Extracted records:
____

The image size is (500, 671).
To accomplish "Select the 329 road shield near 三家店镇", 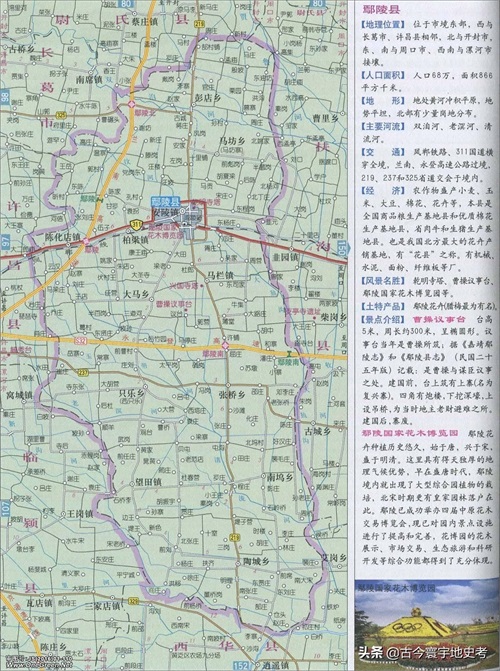I will [134, 601].
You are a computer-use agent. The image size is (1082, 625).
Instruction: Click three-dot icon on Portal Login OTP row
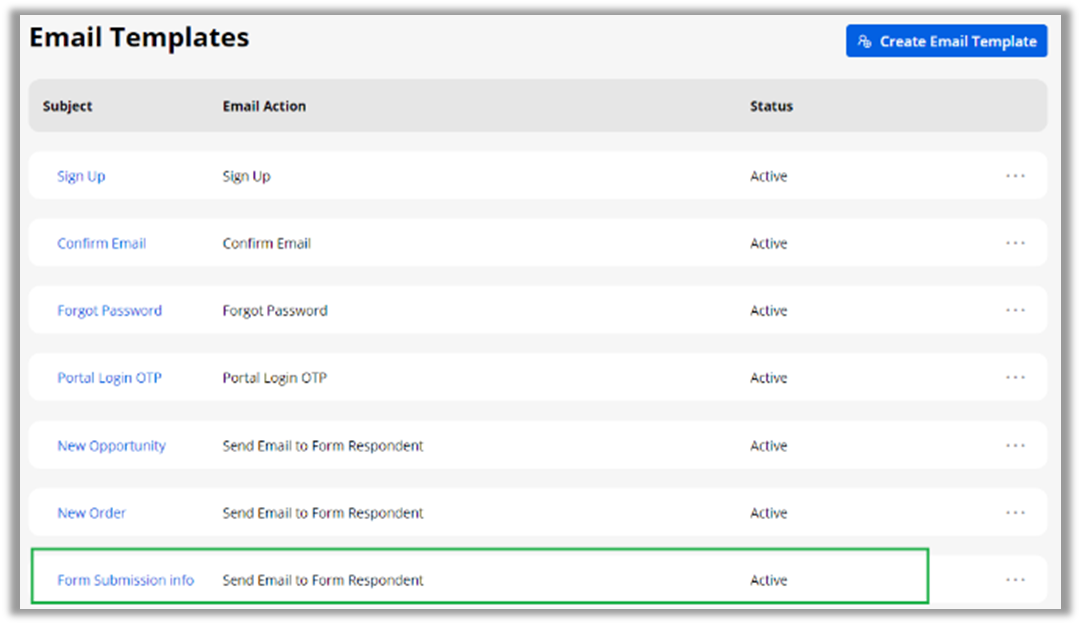coord(1015,378)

____

WORK TO COMPLETE:
Transcribe exactly, and only, the lines from the line with "Instruction: Click three-dot" through the last line of the records, inclusive; the pictures do not belong in the copy.

TASK SOLUTION:
Instruction: Click three-dot icon on Portal Login OTP row
coord(1015,378)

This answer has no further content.